### [Information provided]

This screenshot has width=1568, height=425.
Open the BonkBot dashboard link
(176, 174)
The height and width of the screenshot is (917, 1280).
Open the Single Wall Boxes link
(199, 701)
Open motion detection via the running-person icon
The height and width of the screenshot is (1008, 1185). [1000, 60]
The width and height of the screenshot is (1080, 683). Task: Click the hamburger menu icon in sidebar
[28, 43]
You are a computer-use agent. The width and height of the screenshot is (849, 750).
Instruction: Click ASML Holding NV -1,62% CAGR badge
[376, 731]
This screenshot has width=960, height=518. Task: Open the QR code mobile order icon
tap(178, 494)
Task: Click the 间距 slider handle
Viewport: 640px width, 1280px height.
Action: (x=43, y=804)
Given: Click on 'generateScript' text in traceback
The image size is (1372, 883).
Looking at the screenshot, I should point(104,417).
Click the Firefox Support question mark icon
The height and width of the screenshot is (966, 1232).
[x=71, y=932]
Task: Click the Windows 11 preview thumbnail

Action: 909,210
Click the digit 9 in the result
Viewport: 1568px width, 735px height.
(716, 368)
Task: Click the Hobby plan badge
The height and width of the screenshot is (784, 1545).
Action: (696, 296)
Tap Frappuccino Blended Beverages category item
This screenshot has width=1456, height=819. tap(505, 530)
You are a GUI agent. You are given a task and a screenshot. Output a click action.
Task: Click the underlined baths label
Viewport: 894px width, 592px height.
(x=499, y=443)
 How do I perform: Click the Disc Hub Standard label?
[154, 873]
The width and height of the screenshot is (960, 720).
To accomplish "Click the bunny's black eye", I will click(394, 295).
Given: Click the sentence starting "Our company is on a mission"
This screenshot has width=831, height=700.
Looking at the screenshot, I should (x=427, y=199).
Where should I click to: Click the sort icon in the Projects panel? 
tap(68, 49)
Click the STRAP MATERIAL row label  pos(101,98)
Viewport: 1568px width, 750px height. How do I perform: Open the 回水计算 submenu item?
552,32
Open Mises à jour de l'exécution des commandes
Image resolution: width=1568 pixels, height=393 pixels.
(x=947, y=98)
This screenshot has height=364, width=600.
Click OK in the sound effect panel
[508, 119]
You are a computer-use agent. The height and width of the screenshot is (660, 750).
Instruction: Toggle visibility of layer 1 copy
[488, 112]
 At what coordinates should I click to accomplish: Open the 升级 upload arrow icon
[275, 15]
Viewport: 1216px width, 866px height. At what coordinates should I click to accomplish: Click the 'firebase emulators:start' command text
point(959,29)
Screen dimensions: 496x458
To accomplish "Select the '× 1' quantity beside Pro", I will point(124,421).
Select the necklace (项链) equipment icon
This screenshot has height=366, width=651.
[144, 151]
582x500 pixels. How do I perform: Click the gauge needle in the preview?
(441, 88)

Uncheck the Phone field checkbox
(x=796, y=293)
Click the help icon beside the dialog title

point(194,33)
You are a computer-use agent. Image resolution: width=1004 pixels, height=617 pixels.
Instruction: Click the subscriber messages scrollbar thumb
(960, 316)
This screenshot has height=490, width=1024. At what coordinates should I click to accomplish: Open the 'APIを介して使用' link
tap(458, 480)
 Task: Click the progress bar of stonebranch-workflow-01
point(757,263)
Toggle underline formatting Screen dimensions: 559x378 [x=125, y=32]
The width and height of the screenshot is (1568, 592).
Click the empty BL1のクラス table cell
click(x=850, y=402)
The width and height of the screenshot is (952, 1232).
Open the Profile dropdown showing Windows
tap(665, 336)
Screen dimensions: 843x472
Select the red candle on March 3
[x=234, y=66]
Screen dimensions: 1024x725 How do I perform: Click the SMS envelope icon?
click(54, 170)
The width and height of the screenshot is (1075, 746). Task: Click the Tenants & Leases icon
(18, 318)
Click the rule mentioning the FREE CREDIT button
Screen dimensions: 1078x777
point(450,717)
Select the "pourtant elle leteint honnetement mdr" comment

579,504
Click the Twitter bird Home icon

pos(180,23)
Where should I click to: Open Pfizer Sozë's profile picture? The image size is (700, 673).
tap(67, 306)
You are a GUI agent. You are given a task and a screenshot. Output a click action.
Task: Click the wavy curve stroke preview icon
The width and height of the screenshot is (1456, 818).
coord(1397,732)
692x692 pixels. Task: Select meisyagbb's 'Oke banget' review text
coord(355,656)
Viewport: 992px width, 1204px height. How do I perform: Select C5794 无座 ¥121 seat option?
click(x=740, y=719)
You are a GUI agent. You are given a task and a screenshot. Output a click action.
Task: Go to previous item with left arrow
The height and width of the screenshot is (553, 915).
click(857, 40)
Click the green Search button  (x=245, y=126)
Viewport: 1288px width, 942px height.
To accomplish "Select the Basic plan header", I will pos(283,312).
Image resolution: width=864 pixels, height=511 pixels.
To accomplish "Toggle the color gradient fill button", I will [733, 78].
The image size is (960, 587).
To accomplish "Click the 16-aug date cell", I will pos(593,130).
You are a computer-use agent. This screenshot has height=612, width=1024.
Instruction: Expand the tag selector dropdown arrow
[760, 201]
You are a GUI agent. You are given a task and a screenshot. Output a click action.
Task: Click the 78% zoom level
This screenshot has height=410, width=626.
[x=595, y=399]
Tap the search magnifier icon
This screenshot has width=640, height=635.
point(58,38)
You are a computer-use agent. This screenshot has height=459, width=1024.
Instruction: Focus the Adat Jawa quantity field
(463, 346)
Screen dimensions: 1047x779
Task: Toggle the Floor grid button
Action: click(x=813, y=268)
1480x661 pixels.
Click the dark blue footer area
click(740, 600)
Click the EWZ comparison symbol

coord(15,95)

### [What to produce]
The records above need to be returned in full, with nothing altered.

### [Result below]
This screenshot has width=1568, height=425.
Open the BonkBot dashboard link
(176, 174)
The height and width of the screenshot is (917, 1280).
Open the Single Wall Boxes link
(199, 701)
Open motion detection via the running-person icon
The height and width of the screenshot is (1008, 1185). [1000, 60]
The width and height of the screenshot is (1080, 683). Task: Click the hamburger menu icon in sidebar
[28, 43]
You are a computer-use agent. The width and height of the screenshot is (849, 750).
Instruction: Click ASML Holding NV -1,62% CAGR badge
[376, 731]
This screenshot has width=960, height=518. Task: Open the QR code mobile order icon
tap(178, 494)
Task: Click the 间距 slider handle
Viewport: 640px width, 1280px height.
Action: (x=43, y=804)
Given: Click on 'generateScript' text in traceback
The image size is (1372, 883).
Looking at the screenshot, I should point(104,417).
Click the Firefox Support question mark icon
The height and width of the screenshot is (966, 1232).
[x=71, y=932]
Task: Click the Windows 11 preview thumbnail

Action: 909,210
Click the digit 9 in the result
Viewport: 1568px width, 735px height.
(716, 368)
Task: Click the Hobby plan badge
The height and width of the screenshot is (784, 1545).
Action: (696, 296)
Tap Frappuccino Blended Beverages category item
This screenshot has width=1456, height=819. tap(505, 530)
You are a GUI agent. You are given a task and a screenshot. Output a click action.
Task: Click the underlined baths label
Viewport: 894px width, 592px height.
(x=499, y=443)
 How do I perform: Click the Disc Hub Standard label?
[154, 873]
The width and height of the screenshot is (960, 720).
To accomplish "Click the bunny's black eye", I will click(394, 295).
Given: Click the sentence starting "Our company is on a mission"
This screenshot has width=831, height=700.
Looking at the screenshot, I should (x=427, y=199).
Where should I click to: Click the sort icon in the Projects panel? 
tap(68, 49)
Click the STRAP MATERIAL row label  pos(101,98)
Viewport: 1568px width, 750px height. How do I perform: Open the 回水计算 submenu item?
552,32
Open Mises à jour de l'exécution des commandes
Image resolution: width=1568 pixels, height=393 pixels.
(x=947, y=98)
This screenshot has height=364, width=600.
Click OK in the sound effect panel
[508, 119]
You are a computer-use agent. The height and width of the screenshot is (660, 750).
Instruction: Toggle visibility of layer 1 copy
[488, 112]
 At what coordinates should I click to accomplish: Open the 升级 upload arrow icon
[275, 15]
Viewport: 1216px width, 866px height. At what coordinates should I click to accomplish: Click the 'firebase emulators:start' command text
point(959,29)
Screen dimensions: 496x458
To accomplish "Select the '× 1' quantity beside Pro", I will point(124,421).
Select the necklace (项链) equipment icon
This screenshot has height=366, width=651.
[144, 151]
582x500 pixels. How do I perform: Click the gauge needle in the preview?
(441, 88)

Uncheck the Phone field checkbox
(x=796, y=293)
Click the help icon beside the dialog title

point(194,33)
You are a computer-use agent. Image resolution: width=1004 pixels, height=617 pixels.
Instruction: Click the subscriber messages scrollbar thumb
(960, 316)
This screenshot has height=490, width=1024. At what coordinates should I click to accomplish: Open the 'APIを介して使用' link
tap(458, 480)
 Task: Click the progress bar of stonebranch-workflow-01
point(757,263)
Toggle underline formatting Screen dimensions: 559x378 [x=125, y=32]
The width and height of the screenshot is (1568, 592).
Click the empty BL1のクラス table cell
click(x=850, y=402)
The width and height of the screenshot is (952, 1232).
Open the Profile dropdown showing Windows
tap(665, 336)
Screen dimensions: 843x472
Select the red candle on March 3
[x=234, y=66]
Screen dimensions: 1024x725 How do I perform: Click the SMS envelope icon?
click(54, 170)
The width and height of the screenshot is (1075, 746). Task: Click the Tenants & Leases icon
(18, 318)
Click the rule mentioning the FREE CREDIT button
Screen dimensions: 1078x777
point(450,717)
Select the "pourtant elle leteint honnetement mdr" comment

579,504
Click the Twitter bird Home icon

pos(180,23)
Where should I click to: Open Pfizer Sozë's profile picture? The image size is (700, 673).
tap(67, 306)
You are a GUI agent. You are given a task and a screenshot. Output a click action.
Task: Click the wavy curve stroke preview icon
The width and height of the screenshot is (1456, 818).
coord(1397,732)
692x692 pixels. Task: Select meisyagbb's 'Oke banget' review text
coord(355,656)
Viewport: 992px width, 1204px height. How do I perform: Select C5794 无座 ¥121 seat option?
click(x=740, y=719)
You are a GUI agent. You are given a task and a screenshot. Output a click action.
Task: Go to previous item with left arrow
The height and width of the screenshot is (553, 915).
click(857, 40)
Click the green Search button  (x=245, y=126)
Viewport: 1288px width, 942px height.
To accomplish "Select the Basic plan header", I will pos(283,312).
Image resolution: width=864 pixels, height=511 pixels.
To accomplish "Toggle the color gradient fill button", I will [733, 78].
The image size is (960, 587).
To accomplish "Click the 16-aug date cell", I will pos(593,130).
You are a computer-use agent. This screenshot has height=612, width=1024.
Instruction: Expand the tag selector dropdown arrow
[760, 201]
You are a GUI agent. You are given a task and a screenshot. Output a click action.
Task: Click the 78% zoom level
This screenshot has height=410, width=626.
[x=595, y=399]
Tap the search magnifier icon
This screenshot has width=640, height=635.
point(58,38)
You are a computer-use agent. This screenshot has height=459, width=1024.
Instruction: Focus the Adat Jawa quantity field
(463, 346)
Screen dimensions: 1047x779
Task: Toggle the Floor grid button
Action: click(x=813, y=268)
1480x661 pixels.
Click the dark blue footer area
click(740, 600)
Click the EWZ comparison symbol

coord(15,95)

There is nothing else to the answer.